I see His love in my Johnny, who left for the start of His final year at Providence University College.
I am so filled with pride for him and his hard work, determination, love for people, and expectation of Jesus’ goodness and faithfulness. Jesus, use Johnny for all Your glory. Surprise him. Love him and strengthen him.
Until we meet again, my love.
Being apart is hard. It’s easy to wallow in missing, in “craving,” in melancholy. But I know far too well the calling God has for us to live out this time of distance for Him, and that is exactly what we will do. Pressing into Him, trusting Him, grabbing hold of Him, extra-intentionally reaching out to each other, too. This is a beautiful opportunity to invest in our communication for life.

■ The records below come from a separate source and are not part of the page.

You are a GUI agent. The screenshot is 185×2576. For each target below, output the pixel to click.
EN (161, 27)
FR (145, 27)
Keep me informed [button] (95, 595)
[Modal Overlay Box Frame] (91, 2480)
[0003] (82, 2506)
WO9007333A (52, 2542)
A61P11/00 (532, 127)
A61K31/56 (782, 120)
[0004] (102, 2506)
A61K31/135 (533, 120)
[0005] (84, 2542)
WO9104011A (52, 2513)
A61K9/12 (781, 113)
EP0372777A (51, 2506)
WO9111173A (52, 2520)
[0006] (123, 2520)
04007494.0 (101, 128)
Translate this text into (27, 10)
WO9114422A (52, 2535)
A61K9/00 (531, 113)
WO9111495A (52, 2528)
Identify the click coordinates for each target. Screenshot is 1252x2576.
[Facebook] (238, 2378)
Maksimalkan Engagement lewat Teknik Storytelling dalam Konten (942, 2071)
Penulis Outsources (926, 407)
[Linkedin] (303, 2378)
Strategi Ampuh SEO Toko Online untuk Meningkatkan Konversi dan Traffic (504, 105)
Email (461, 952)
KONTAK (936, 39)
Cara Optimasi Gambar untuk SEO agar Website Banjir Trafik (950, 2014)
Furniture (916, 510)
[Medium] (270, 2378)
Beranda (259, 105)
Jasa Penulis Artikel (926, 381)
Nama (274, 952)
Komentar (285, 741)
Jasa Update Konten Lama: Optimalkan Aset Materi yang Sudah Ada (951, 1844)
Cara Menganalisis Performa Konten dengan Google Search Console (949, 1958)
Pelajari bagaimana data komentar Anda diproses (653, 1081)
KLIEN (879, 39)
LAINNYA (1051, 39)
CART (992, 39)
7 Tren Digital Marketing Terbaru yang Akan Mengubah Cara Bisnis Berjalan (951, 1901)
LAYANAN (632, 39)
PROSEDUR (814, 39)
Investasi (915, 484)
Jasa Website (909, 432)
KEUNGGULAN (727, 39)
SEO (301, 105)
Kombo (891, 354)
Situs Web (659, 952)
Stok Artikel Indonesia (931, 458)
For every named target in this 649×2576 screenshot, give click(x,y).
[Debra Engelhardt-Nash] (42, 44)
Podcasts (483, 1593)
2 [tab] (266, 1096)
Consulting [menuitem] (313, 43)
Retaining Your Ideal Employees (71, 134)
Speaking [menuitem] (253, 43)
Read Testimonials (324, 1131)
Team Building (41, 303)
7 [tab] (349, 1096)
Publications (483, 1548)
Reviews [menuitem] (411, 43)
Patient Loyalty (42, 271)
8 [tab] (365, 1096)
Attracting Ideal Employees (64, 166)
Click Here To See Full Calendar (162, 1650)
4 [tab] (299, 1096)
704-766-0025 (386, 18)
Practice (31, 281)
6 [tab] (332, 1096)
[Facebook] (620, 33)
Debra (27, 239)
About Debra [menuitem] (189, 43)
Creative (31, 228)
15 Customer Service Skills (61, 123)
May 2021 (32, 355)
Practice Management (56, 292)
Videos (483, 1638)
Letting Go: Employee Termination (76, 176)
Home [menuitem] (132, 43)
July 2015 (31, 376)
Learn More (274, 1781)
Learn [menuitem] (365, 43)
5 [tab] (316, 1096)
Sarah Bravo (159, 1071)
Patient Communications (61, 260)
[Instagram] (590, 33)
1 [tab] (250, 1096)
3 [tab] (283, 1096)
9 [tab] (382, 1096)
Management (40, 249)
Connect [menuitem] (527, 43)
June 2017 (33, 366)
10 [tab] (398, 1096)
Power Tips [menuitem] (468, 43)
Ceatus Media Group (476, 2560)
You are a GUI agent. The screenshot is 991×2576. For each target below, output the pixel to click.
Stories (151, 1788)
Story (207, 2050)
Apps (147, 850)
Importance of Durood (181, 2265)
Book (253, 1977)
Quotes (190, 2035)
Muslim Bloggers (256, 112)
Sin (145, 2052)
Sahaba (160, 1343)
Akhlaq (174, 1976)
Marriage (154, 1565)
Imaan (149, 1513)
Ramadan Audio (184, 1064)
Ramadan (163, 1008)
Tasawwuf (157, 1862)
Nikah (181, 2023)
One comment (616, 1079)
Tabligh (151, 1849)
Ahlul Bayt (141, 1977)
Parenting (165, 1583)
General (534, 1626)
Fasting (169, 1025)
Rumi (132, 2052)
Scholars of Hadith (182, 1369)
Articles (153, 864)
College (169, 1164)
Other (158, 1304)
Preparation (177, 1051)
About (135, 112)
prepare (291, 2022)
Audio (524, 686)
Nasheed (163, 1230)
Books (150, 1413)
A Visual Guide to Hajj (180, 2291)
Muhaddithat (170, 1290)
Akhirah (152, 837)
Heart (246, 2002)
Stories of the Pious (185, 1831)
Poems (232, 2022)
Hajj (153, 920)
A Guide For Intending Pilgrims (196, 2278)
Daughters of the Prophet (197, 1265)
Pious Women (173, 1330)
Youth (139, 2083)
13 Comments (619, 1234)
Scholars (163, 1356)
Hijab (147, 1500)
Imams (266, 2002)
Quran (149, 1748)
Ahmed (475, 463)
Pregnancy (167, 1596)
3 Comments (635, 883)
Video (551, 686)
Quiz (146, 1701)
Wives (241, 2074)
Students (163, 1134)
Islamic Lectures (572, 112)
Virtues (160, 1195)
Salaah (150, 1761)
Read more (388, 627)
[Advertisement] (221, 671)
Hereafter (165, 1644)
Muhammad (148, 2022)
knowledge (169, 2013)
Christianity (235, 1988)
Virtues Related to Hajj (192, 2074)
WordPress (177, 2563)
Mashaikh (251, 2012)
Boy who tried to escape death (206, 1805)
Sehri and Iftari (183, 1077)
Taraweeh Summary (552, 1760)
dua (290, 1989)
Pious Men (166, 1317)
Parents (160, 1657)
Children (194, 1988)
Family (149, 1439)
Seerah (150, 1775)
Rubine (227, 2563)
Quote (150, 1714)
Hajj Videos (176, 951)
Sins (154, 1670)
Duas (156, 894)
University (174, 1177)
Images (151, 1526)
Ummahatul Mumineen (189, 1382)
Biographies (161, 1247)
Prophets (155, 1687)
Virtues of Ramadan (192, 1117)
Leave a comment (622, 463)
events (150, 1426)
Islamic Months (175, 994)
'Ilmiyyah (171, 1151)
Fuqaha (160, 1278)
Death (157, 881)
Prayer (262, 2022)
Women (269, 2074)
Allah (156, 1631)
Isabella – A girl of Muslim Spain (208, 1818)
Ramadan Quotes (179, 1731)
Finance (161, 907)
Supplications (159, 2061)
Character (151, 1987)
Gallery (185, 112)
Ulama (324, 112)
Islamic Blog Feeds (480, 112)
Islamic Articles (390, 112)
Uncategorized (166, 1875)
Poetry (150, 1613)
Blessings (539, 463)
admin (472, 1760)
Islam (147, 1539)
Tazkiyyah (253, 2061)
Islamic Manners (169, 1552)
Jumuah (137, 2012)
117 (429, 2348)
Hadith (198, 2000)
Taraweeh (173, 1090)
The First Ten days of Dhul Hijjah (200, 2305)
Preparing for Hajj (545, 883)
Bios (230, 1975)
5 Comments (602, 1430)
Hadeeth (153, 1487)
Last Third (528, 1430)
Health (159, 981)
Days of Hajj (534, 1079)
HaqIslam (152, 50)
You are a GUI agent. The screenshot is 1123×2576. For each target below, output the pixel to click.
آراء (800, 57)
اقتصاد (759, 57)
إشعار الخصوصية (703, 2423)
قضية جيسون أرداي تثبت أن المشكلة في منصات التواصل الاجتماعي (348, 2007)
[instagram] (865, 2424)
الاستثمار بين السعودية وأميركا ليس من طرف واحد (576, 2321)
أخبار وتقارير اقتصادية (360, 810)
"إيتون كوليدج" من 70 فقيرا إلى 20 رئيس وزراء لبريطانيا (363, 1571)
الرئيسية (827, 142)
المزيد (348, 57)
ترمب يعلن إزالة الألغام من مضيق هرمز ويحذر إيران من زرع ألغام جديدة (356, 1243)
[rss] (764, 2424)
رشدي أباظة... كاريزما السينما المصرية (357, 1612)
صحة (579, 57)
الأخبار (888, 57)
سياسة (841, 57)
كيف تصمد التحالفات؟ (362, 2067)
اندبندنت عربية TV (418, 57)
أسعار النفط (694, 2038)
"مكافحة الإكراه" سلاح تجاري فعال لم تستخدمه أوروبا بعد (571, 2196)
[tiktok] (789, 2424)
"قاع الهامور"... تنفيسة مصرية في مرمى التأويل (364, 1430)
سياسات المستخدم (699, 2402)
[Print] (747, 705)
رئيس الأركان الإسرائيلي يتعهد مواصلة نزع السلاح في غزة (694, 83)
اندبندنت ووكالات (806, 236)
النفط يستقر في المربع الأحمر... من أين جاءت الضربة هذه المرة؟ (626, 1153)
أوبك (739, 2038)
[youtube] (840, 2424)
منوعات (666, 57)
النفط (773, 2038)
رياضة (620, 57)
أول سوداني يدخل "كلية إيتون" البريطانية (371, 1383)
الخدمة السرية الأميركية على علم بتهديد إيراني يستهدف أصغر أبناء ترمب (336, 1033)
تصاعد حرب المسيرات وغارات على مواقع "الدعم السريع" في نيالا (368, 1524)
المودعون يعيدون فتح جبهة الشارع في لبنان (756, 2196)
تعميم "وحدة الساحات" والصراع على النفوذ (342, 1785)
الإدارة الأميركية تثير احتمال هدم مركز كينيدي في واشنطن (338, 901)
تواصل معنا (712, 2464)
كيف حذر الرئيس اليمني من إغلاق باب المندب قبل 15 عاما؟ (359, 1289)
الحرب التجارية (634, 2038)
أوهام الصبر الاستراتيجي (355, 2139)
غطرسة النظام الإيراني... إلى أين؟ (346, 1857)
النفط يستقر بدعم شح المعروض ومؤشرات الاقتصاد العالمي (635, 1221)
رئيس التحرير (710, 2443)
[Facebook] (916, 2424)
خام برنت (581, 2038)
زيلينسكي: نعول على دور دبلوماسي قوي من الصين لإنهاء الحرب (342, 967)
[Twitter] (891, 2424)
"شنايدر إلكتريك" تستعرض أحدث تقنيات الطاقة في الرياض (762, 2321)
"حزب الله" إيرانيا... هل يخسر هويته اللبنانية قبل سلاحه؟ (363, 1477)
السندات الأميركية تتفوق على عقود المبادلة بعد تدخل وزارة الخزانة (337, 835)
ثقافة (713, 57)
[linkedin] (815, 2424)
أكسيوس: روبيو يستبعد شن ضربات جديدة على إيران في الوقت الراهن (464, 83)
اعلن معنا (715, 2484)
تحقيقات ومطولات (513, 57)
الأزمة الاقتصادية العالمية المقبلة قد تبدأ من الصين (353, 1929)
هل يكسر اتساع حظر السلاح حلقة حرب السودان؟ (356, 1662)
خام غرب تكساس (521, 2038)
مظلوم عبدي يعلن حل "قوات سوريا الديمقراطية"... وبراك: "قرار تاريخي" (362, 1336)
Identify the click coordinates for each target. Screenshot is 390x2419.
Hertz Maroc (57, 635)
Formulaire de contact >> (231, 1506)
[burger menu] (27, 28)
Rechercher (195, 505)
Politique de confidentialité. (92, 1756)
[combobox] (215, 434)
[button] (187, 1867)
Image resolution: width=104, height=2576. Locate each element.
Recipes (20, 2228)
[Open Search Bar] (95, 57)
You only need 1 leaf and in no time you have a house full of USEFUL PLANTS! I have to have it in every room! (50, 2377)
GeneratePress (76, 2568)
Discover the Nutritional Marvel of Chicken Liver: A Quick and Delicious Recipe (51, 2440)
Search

In the midst of such a tearful goodbye has also been some beautiful reunions.
Like those with my beautiful friend and past roomie Autumn; one my dearest brothers, Kevin; my precious friend Sarah, from Creekside; and one of my best friends from high school and her boyfriend, Sammy and Tanner.
I made a tried and true breakfast recipe of mine for a couple of these friends: PB&J Breakfast Cake.
PB&J Breakfast Cake
(recipe for one serving)
1/3 cup oats
1 egg white
1 Tbsp sugar or stevia
1 Tbsp coconut cream or regular cream
1 Tbsp almond milk or other milk
1 Tbsp coconut oil
1 Tbsp peanut butter
1/2 tsp baking powder
1/4 tsp salt
1/2 tsp vanilla
1 Tbsp berry protein powder
2 Tbsp hot water
Whipped topping and berries, to serve
- Preheat oven to 350 degrees. Grease a small ovenproof baking dish.
- In blender place oats, egg white, sugar, cream, milk, oil, peanut butter, baking powder, salt, and vanilla, and blend about 30 seconds, or until fully incorporated. Pour into prepared dish.
- Bake 18-20 minutes, or until inside is cooked, and edges are golden brown.
- Meanwhile, mix protein powder and hot water in small dish. When cake is cooled, poke holes in top of cake. Pour protein powder mixture over top.
- Top with whipped cream and berries. Eat warm or cold; mix up and serve like cereal with milk, if desired! Soooo yummy.